* _WORK INSTRUCTIONS_
Return the stretch from "Structured data organization" through "for drug discovery.", copied word for word from the summary of GSK's high-throughput protein expression work below.

* _PAGE EXTRACT_
▼

As is a common trend in the biotechnology, GSK have transformed their protein expression systems toward higher throughput in recent years. The traditional iterative methods were often flask-based and mainly manual, handling only tens of constructs at a time. Now, GSK’s platform is centred around the design, make, test cycle. It is automated and miniaturised, plate-based, and can generate a high volume of data. 

This presentation outlines some of the core technologies and methods which were used to make this transformation. Smith mentioned that this involved investment into three key areas: molecular biology and design, automation and miniaturisation, and computational tools and predictive methods. GSK has built high-throughput expression platforms in E. coli, mammalian, and baculovirus expression systems. Altogether, the company is able to progress hundreds of targets per year across its high-throughput systems. 

Smith’s department focuses on building GSK’s mammalian high -throughput expression platforms. This is mainly because their site at Stevenage is co-located with their biopharma and structural biology partners who have built their capability in cryo-EM. Furthermore, the target discovery portfolio is becoming increasingly large and complex. 

The robustness of the company’s screening process is therefore critical to their success. This has meant undertaking a tailored screening process to the type of protein being studied. For soluble proteins, Smith’s team use a HiBiT detection system and later LgBiT to detect expression. Here, they have found that intensity correlates nicely with expression. This is done in a 1ml format using a HEK expression system, which correlates well in scale up. 

For membrane proteins, the team carries out their screening using high-throughput flow cytometry. They perform either an antibody or fluorescent protein-based tagging approach to do so, depending on the kind of protein they are working with. 

GSK uses a modular automation strategy in order to flexibly cater to the needs of their multiple business partners. They approach this in three ways. Smith’s team use an arrayed 96-well CyBio Felix to automate their molecular biology. Their 1ml expression is also automated using a 96-well Felix in triplicate. And finally, their purification is automated at a 15ml scale, able to process 96 samples at a time, using a nickel NTA magnetic bead purification. 

Structured data organization allows for effective visualisation and the application of machine learning models to predict protein expression outcomes, enhancing the efficiency of the research process. The presentation also highlights ongoing challenges in membrane protein generation and the collaborative efforts with external partners to enhance internal capabilities for drug discovery.

▲

* _INFORMATION SHOWN_
▼

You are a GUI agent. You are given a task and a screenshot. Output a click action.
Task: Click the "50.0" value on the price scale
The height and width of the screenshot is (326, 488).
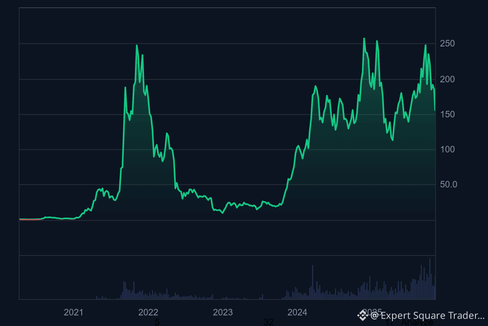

▲

* _SOLUTION TO THIS TASK_
Structured data organization allows for effective visualisation and the application of machine learning models to predict protein expression outcomes, enhancing the efficiency of the research process. The presentation also highlights ongoing challenges in membrane protein generation and the collaborative efforts with external partners to enhance internal capabilities for drug discovery.